I think it is a great example of extending a product, in this case resurrecting one. It also made me cry with laughter at its brilliant eccentricity.

Veteran – Yes I do read books sometimes!

I have just go back from a great 2 weeks mostly off the net in Spain (well nearly!). Whilst I had the Mac with my it managed to stay pretty much closed and I focused on doing a few less techie things. The first of those was my regular Choi Kwang Do patterns which I spent quite a lot of time practicing in the hot sun by the pool at the villa. It was interestingly meditative as well as being physically beneficial despite it being a little out of context for a summer holiday.
The holiday though was not devoid of tech.
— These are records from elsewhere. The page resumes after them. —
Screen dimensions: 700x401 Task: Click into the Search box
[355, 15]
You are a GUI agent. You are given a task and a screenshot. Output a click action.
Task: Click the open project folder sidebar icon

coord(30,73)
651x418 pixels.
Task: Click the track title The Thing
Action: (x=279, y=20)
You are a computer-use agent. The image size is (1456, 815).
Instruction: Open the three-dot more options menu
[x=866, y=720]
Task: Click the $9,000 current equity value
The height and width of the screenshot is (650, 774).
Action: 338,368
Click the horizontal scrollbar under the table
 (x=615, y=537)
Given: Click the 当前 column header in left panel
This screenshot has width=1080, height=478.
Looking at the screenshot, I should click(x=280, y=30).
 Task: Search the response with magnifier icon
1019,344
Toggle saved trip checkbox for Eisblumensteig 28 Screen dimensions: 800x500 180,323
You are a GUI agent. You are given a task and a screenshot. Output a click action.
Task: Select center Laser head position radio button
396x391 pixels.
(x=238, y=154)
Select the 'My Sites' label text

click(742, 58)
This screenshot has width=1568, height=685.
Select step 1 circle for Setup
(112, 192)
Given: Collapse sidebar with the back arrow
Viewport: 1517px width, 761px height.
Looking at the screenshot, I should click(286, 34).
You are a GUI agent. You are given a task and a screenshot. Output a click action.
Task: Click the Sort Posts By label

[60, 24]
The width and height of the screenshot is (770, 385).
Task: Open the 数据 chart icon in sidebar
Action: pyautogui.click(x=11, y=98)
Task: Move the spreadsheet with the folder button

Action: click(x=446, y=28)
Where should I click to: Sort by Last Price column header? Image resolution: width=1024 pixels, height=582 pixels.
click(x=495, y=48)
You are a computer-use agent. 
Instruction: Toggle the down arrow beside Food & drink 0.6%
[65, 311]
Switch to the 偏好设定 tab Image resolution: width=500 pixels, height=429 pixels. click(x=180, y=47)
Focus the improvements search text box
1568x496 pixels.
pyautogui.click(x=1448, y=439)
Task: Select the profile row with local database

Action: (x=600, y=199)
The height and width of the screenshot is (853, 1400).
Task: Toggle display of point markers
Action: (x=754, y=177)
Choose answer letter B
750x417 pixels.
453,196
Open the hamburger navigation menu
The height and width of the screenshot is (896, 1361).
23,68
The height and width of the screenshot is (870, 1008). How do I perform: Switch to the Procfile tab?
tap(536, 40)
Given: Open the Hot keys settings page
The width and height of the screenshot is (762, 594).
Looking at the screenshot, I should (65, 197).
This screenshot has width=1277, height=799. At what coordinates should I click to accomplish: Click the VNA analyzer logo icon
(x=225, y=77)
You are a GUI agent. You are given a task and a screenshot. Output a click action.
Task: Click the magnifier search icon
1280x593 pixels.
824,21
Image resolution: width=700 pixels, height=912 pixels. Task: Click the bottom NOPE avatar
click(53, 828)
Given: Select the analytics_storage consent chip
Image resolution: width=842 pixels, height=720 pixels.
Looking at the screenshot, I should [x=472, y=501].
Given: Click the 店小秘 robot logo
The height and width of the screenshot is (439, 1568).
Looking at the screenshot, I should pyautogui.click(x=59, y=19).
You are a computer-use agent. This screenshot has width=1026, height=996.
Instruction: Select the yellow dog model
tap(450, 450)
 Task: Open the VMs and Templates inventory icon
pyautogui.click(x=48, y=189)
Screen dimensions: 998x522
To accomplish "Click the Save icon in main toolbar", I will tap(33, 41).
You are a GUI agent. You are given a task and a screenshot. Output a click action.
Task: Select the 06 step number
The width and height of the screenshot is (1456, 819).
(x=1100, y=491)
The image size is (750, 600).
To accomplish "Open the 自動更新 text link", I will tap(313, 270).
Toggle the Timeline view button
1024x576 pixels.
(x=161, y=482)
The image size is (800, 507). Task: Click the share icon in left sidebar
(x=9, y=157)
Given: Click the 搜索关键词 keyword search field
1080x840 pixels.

With the ipad, kindle, 2 DSi XL and 1 3DS, plus a TV showing satellite channels including lots of re-runs of Star Trek original series and Voyager we were not totally unwired, just a local net. I finished Splinter Cell on the 3DS despite its initially annoying control mechanism.
This post is about something else though.
I only really get to read books, fictional based ones, on holiday. I should read more, but I don’t. Before we headed out I bought myself Veteran by Gavin Smith (in paperback as I don’t own the Kindle it is my wife’s)

I knew nothing about this except what I spotted on the sleeve, but it looked a good cyberpunk action book.
I have to say it was better than good, I even finished it before the end of the holiday.
For me it had everything I needed in a book of that nature. Armoured augmented human soldiers, social decay, post apocalyptic gangs, dangerous corporations. It also featured the hackers who access the net directly via a socket in their heads and then represented themselves in all sorts of interesting ways as they dealt with the odd experience of being jacked into the net.
There was a lot of shooting and fighting, a lot of rebuilding. So it had the action box ticked. However it actually wrestled with very interesting central issue. I am trying not to give any spoilers here BTW.
In a good versus bad with a confused 3rd party in the middle the notion of openness to information was being played out. one digital based information system, or weapon was being developed by the libertarian hackers. Throughout they spoke in open source terms, in a self determination that was working against the corporate, government and warring controllers. It didn’t preach though, it showed the though patterns the characters were taking, their various ideals and motivations clashing at times. However it also showed that they were not totally sure what the outcome of such openness would be, but that it had to be done.
I was not expecting such depth of though and reasoning to surface in the book as I was reading the comforting, almost stereotypical augmented soldiers fights. Replaced eyes for lenses (a la William Gibson), the net representation (a la Stephenson). However these were not so much stereotypes as clear genre requirements that were then used to take a further journey into the politics of freedom of information, over command and control structures. It was very thought provoking.
So much so I just went and bought the follow up book War in Heaven.

It also got me thinking about my own plot lines in this sort cyberpunk environment, in the days I did not have the book to read. Who knows they may express themselves somewhere too 🙂
Of course, if I had of been reading this on the Kindle on holiday I would have been able to just download and get on with it. Hmmm, maybe I do need one after all. Of course I would have to double that up with another holiday away from it all to make sure 🙂
Anyway, back to normal, whatever that is. Lots to do this month, several articles to write, some virtual world work to code and the (ever) ongoing search for the right funding for the ground breaking meta game project.